Texto dado:
Asimismo, no es casual la intensidad, el sentido geométrico y el contenido místico de este tipo de naturalezas muertas de la primera mitad del siglo XVII, donde las flores, junto a las frutas y hortalizas reflejan el paso de las cuatro estaciones, incitando en el fondo a una reflexión sobre la fugacidad de la vida.


Diego Valentín Díaz. Jarrón con flores y melocotones. Mercado del arte

OTRAS PINTURAS FLORALES DE DIEGO VALENTÍN DÍAZ

Cestas con flores. Museo Carmen Thyssen, Málaga
En la colección Thyssen se conservan dos pinturas atribuidas a Diego Valentín Díaz que representan cestas de mimbre llenas de flores. Destacadas sobre el habitual fondo neutro, el trabajo del recipiente de cristal es sustituido por la textura de un trenzado de mimbre y las flores más simplificadas, mostrándose en conjunto como una naturaleza muerta más elemental, por lo que puede tratarse de las primeras obras de este género realizadas por el pintor, pues estas, como toda la pintura de flores en general, evolucionaron desde las formas humildes de las primeras obras de principios del siglo XVII hasta alcanzar la cima del naturalismo a mediados de la centuria en sofisticadas y virtuosas composiciones.

Datos proporcionados:

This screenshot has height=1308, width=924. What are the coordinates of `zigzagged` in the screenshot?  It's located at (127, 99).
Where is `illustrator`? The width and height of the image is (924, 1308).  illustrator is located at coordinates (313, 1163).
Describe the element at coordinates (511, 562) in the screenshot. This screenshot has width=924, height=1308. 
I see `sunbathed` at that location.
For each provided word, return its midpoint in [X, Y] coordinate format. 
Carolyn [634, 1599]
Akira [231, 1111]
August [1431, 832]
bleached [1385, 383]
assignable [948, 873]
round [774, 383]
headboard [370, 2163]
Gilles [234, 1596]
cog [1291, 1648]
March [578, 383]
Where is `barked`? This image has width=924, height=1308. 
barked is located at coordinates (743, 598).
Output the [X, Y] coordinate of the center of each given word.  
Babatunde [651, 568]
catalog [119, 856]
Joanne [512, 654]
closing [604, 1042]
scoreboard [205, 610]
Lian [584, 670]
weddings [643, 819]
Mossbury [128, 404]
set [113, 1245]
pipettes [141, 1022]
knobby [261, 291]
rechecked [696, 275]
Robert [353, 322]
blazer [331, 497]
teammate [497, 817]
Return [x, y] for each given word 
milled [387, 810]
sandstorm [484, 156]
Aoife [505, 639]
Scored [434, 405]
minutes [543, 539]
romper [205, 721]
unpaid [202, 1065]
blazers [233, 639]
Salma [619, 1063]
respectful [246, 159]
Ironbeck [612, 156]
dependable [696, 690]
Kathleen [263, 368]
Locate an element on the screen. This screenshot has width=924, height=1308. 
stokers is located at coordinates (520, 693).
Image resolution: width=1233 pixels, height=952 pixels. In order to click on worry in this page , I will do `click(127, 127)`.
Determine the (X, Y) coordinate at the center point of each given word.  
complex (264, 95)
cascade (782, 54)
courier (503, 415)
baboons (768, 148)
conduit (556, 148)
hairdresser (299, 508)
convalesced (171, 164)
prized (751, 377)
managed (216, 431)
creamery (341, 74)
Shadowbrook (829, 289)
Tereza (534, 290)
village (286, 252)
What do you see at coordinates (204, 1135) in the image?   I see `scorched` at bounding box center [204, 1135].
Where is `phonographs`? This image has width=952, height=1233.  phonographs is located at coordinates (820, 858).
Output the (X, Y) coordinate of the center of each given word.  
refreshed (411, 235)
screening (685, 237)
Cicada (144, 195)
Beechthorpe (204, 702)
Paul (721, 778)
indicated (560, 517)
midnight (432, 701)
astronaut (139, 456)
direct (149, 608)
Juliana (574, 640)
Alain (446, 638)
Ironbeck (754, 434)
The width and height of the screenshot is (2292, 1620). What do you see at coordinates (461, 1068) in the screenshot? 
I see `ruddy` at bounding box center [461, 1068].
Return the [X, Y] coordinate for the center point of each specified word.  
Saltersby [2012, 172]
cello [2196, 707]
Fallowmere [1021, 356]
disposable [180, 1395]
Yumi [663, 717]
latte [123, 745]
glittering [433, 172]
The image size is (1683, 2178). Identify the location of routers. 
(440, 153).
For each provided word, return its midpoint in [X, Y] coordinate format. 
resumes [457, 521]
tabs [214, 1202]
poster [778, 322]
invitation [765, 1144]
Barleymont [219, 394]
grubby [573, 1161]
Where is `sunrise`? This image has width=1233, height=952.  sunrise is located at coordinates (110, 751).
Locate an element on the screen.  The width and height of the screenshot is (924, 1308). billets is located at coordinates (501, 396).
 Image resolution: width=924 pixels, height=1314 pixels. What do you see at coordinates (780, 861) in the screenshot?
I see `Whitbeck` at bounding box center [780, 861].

Instrucciones:
• 1. Copia sin cambiar nada las líneas de las entradas, empezando por la primera y parando después de la que contiene "blazer [331, 497]", con las dos incluidas.
• 2. Retoma el texto sobre las pinturas de flores de Diego Valentín Díaz y sigue escribiéndolo desde su última frase.

Respuestas por tarea:
• 1.
This screenshot has height=1308, width=924. What are the coordinates of `zigzagged` in the screenshot?  It's located at (127, 99).
Where is `illustrator`? The width and height of the image is (924, 1308).  illustrator is located at coordinates (313, 1163).
Describe the element at coordinates (511, 562) in the screenshot. This screenshot has width=924, height=1308. 
I see `sunbathed` at that location.
For each provided word, return its midpoint in [X, Y] coordinate format. 
Carolyn [634, 1599]
Akira [231, 1111]
August [1431, 832]
bleached [1385, 383]
assignable [948, 873]
round [774, 383]
headboard [370, 2163]
Gilles [234, 1596]
cog [1291, 1648]
March [578, 383]
Where is `barked`? This image has width=924, height=1308. 
barked is located at coordinates (743, 598).
Output the [X, Y] coordinate of the center of each given word.  
Babatunde [651, 568]
catalog [119, 856]
Joanne [512, 654]
closing [604, 1042]
scoreboard [205, 610]
Lian [584, 670]
weddings [643, 819]
Mossbury [128, 404]
set [113, 1245]
pipettes [141, 1022]
knobby [261, 291]
rechecked [696, 275]
Robert [353, 322]
blazer [331, 497]

• 2.
Jarrón de cristal con tulipanes y otras flores, h. 1650. Colección particular
Esta pintura, datada hacia 1650, repite el mismo esquema de los floreros vallisoletanos, aunque el formato se alarga verticalmente para incorporar un mayor número de flores entre las que predominan los tulipanes. Diego Valentín Díaz repite miméticamente el tipo de repisa, el modelo de florero cristalino, el fondo neutro y la iluminación cenital, incorporando narcisos amarillos, claveles rojos y pintorescas flores silvestres azules, sin que en conjunto varíe el significado de la composición.

Felipe Gil de Mena. Retablo fingido
Sacristía de la iglesia de San Miguel, Valladolid
Jarrón de cristal con flores e higos. Mercado del Arte
Aunque el florero sigue la misma composición que las obras anteriores, el pintor incorpora un contenido místico, relativo al paso del tiempo, a través de la colocación sobre la repisa de pétalos desprendidos y marchitos, así como cuatro higos y una breva madura que aluden a una determinada estación.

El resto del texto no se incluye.